-- Opening Marker --

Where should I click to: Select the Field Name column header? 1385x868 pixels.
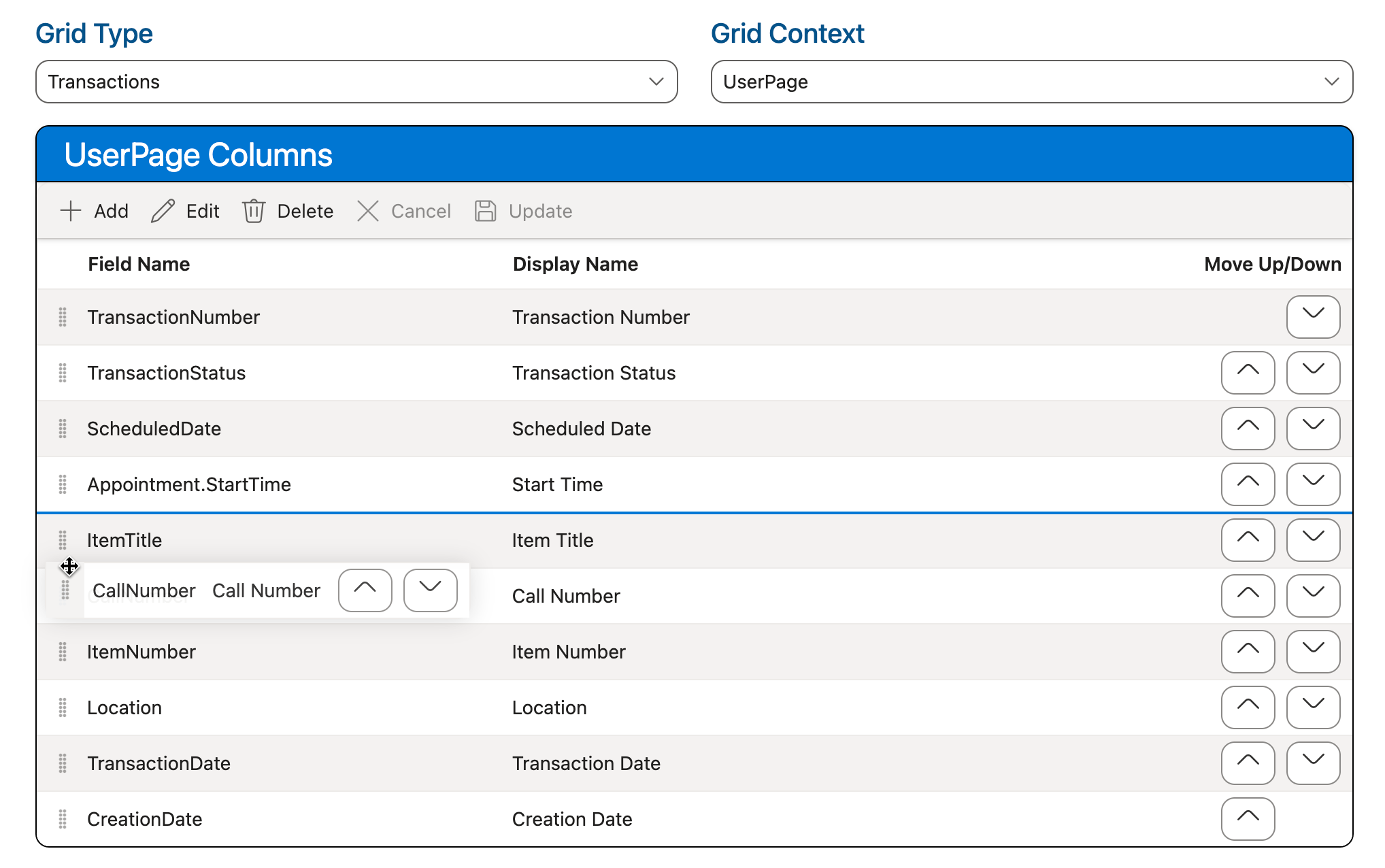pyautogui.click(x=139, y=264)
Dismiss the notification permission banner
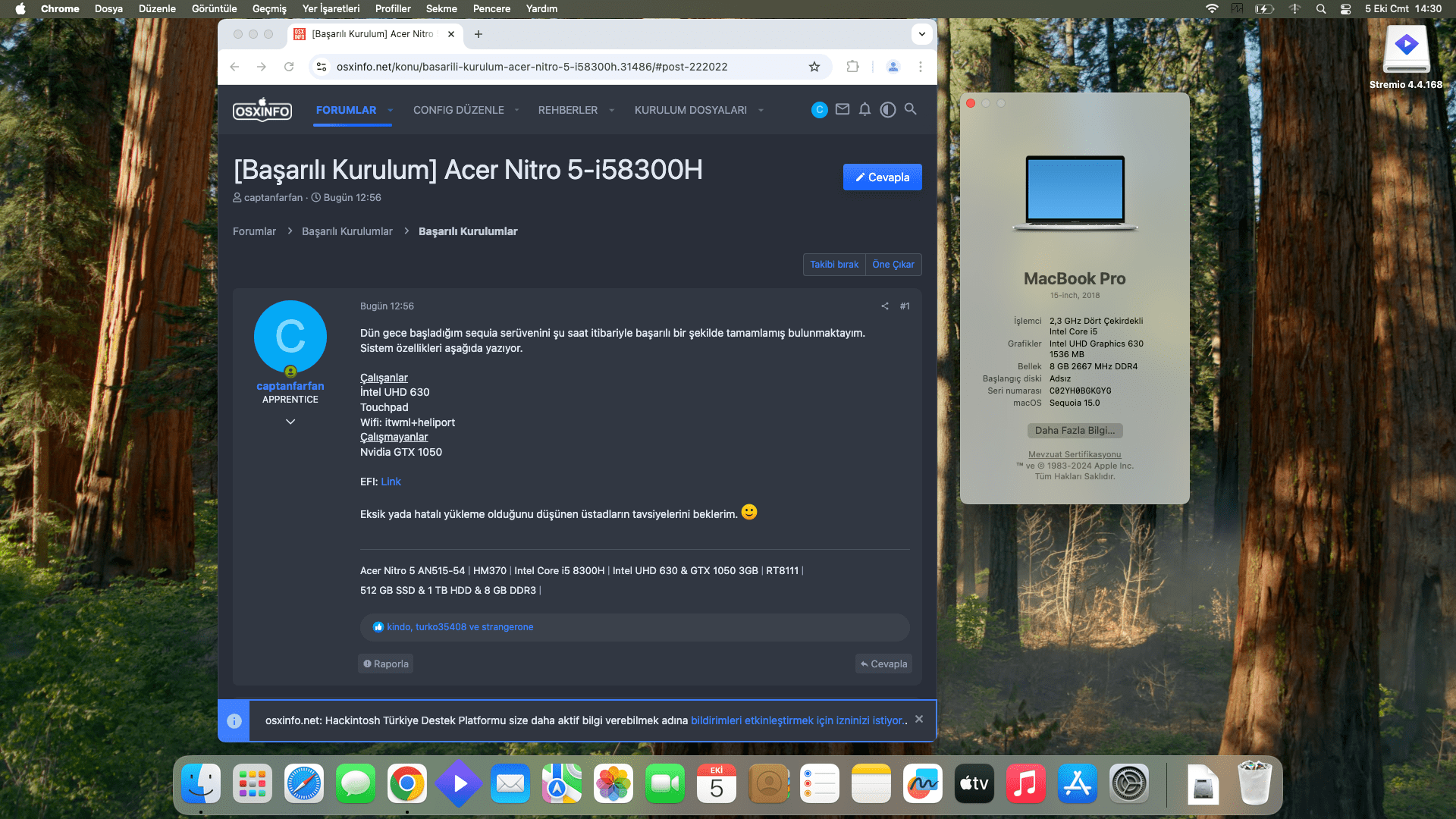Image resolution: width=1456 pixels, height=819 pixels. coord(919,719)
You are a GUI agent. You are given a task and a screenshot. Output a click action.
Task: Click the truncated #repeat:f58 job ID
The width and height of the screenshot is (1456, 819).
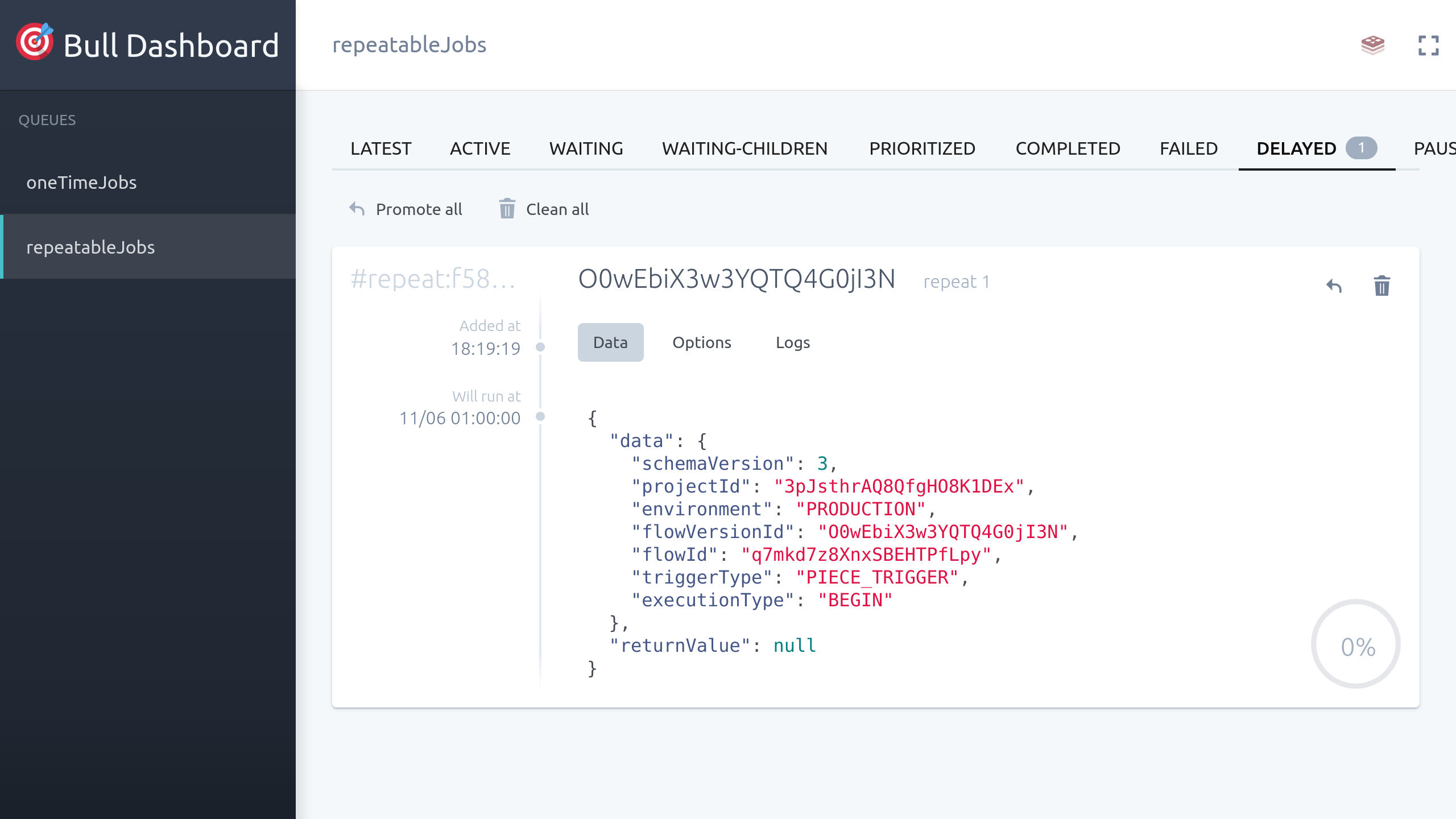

-- Closing Marker --

PROBLEM DESCRIPTION: Filter the data above down to lines with the word "screenshot", and copy them.

EXERCISE RESULT:
You are a GUI agent. You are given a task and a screenshot. Output a click action.
The width and height of the screenshot is (1456, 819).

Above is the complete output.